On Mon, Oct 7, 2019 at 9:05 PM, Anonymous wrote:
> Question 2: “Riverbed does need to pay special attention to wildcarded network sinks… Riverbed to enumerate
> the concrete hostnames that are covered by the wildcard.”

> 1.      Isn’t using an easily-traversable directory structure slightly dangerous?

Yes, in the sense that it may expose information about the backend implementation. However, you can run "dig"
on a DNS record and recursively get all registered subdomains and hosts below the domain even today; that's
not that far removed from such a directory.

> 2.      Why would it be necessary to use wildcarded network sinks anyway?

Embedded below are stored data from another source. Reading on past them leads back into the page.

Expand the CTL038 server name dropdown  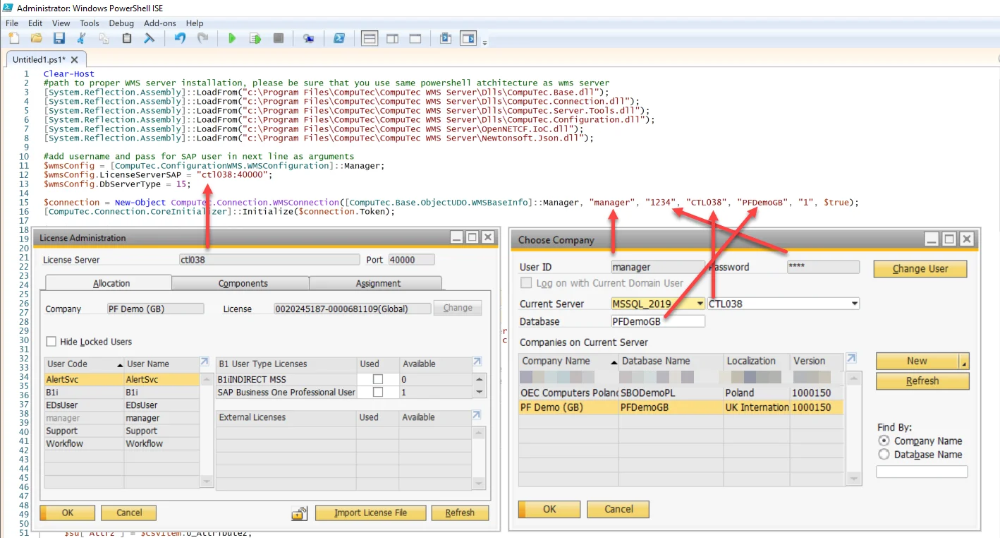pyautogui.click(x=855, y=304)
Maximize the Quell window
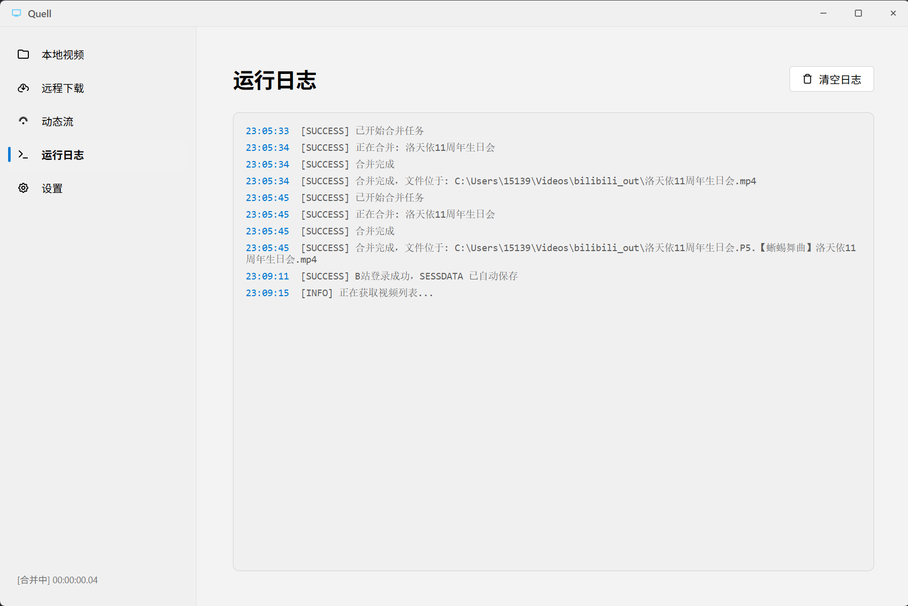This screenshot has width=908, height=606. pos(858,13)
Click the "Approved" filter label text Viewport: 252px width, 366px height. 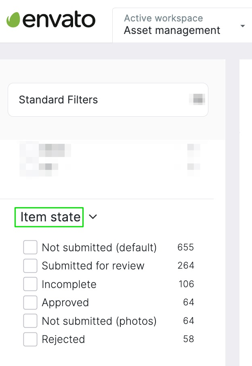(x=65, y=303)
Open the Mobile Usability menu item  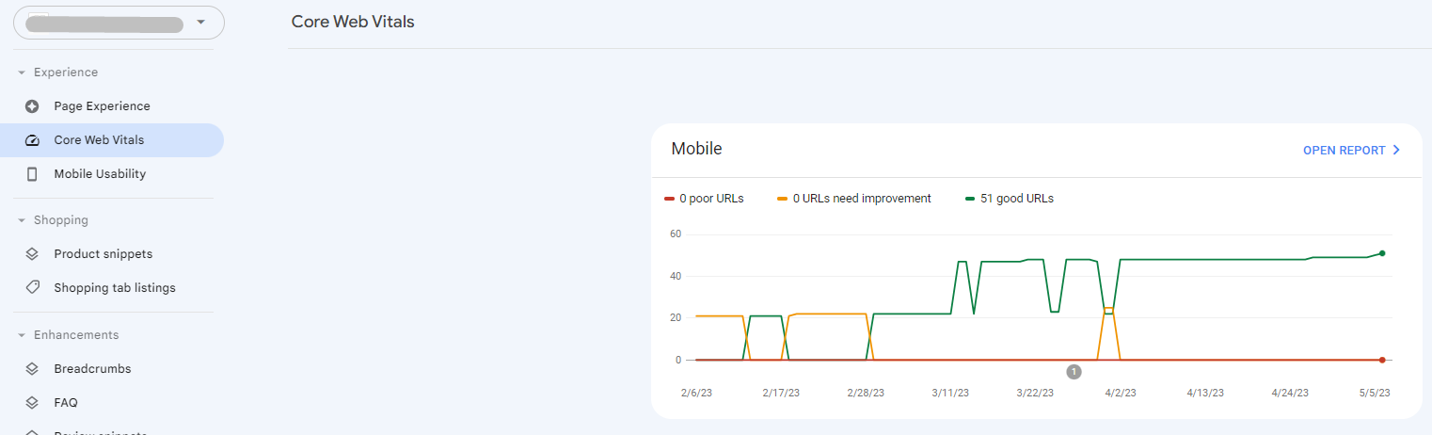(x=100, y=174)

Consider a service "x.com" deployed on AWS, which grows and shrinks its set of VMs in response to load. These
VMs will have hostnames such as {frontend1.x.com, frontend2.x.com, ...}. Since the precise number of VMs is
not known when the Riverbed policy is written, the policy refers to frontend*.x.com or just *.x.com.
Similarly, the company may not be happy to expose its service's inner DNS structure, necessitating a wildcard
in the policy.

> 3.      Wouldn’t it be safer (though a slight hassle) to explicitly name each domain?

Yes, but the (distributed, client-side) policy would need updating every time the service adds a new host or
subdomain, which may be problematic.  Malte

Malte 

On Mon, Oct 7, 2019 at 9:17 PM Anonymous wrote:
> What would the system lose if a server-side solution was used instead of browser-side user policies?

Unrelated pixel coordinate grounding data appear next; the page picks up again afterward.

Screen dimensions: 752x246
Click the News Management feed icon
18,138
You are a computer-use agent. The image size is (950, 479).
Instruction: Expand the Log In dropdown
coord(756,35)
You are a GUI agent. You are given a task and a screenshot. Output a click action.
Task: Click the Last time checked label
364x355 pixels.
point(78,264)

I assume you're thinking of a server that runs the Riverbed proxy and performs the remote attestation on
behalf of a client. This works, but raises the question of whether you can trust that server (and how you know
that you can). Whose authority does that server run under? It can't be the web service operator's authority,
since they could be tempted to modify the policies that requests ask for. So it would have to be either under
the end-user's authority (like client devices) or it'd have to be run by a trusted third party, like the EFF.

So: you'd lose the simple trust story for the part of the system that applies policies to data.

Malte 

On Mon, Oct 7, 2019 at 9:09 PM Anonymous wrote:
> 1. What are all the types of constraints can users write in Riverbed? How expressive can constraints be?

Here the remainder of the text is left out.